Certo, nei decisivi attimi che precedono il voto finale, Bossi è altrove e invece Maroni si aggira tra i colleghi, dispensando consigli, controllando di persona il voto. E finalmente, quando il presidente della Camera indice la votazione, accade qualcosa mai visto prima: il ministro dell’Interno, occhieggiando verso la tribuna stampa, ostenta il suo voto, facendo vedere a tutti che il suo indice sinistro si infila nella fessura «giusta», quella del sì. Ma sempre alle 18,38 accade qualcosa di ancora più originale: diversi deputati leghisti- tra cui il capogruppo Reguzzoni - mentre infilano il dito nella finca del sì, si fotografano con il proprio telefonino. Ma gesti come questi li fanno gli elettori in alcuni paesi meridionali per poter rassicurare i boss locali.
Ma cosa è successo veramente? Un golpe bianco senza spargimento di sangue? O, più realisticamente, Maroni - senza voler colpire Bossi - ha voluto definitivamente far capire al «cerchio magico» che l’unico vero delfino è lui?

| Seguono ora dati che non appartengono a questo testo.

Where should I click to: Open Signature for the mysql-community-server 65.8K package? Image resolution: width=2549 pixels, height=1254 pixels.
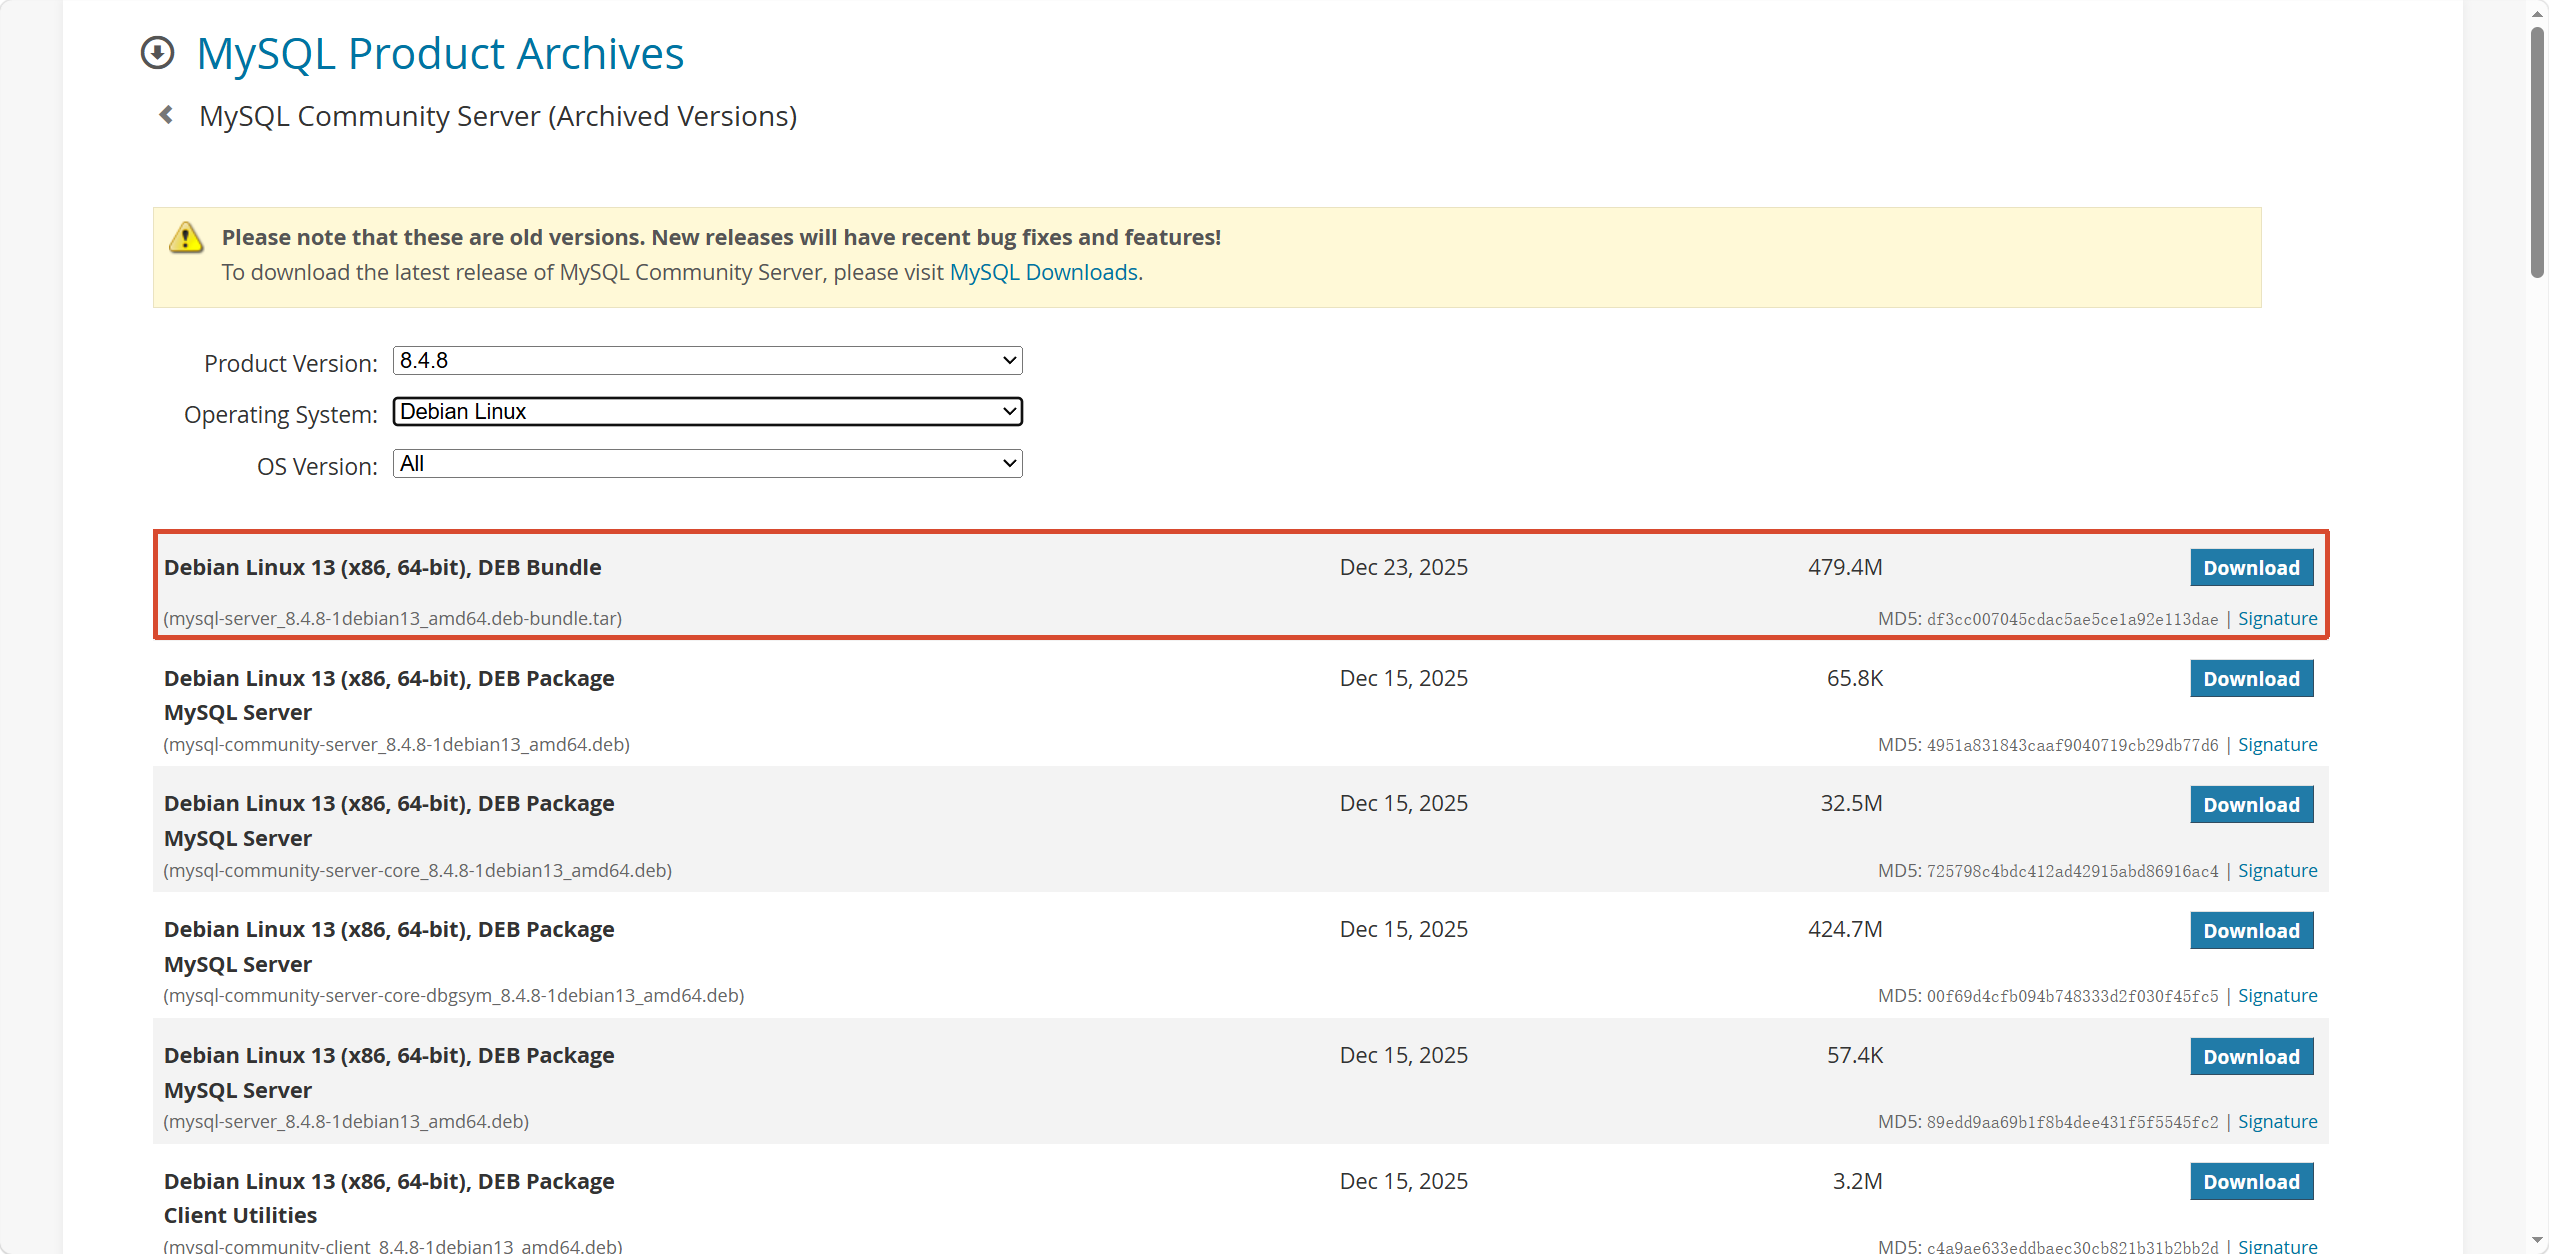(x=2276, y=744)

I deputati leghisti, come sempre in questi casi, si chiudono nel mutismo. Al massimo concedono qualche battuta nel più assoluto anonimato. E uno di loro giura di aver parlato con Bobo e di avergli sentito pronunciare una battuta: «La Lega ce l’ha duro!». Maroni evoca metafore collettive, metafore tipicamente bossiane. Sa che nella Lega, chi ha cercato fortuna da solo, è sempre finito male. Ma il messaggio che esce da questo campale 20 luglio è molto forte: la Lega non perde di vista il popolo indignato. E che il voto su Papa non resterà una «una tantum», lo conferma il viceministro Roberto Castelli: «Mi dispiace che Berlusconi fosse furibondo per il voto su Papa, la Lega non poteva far altro, perché il politico deve essere come la moglie di Cesare. E personalmente darò un altro dispiacere a Berlusconi: domani voterò no al decreto per il rifinanziamento delle missioni militari italiane in giro per il mondo».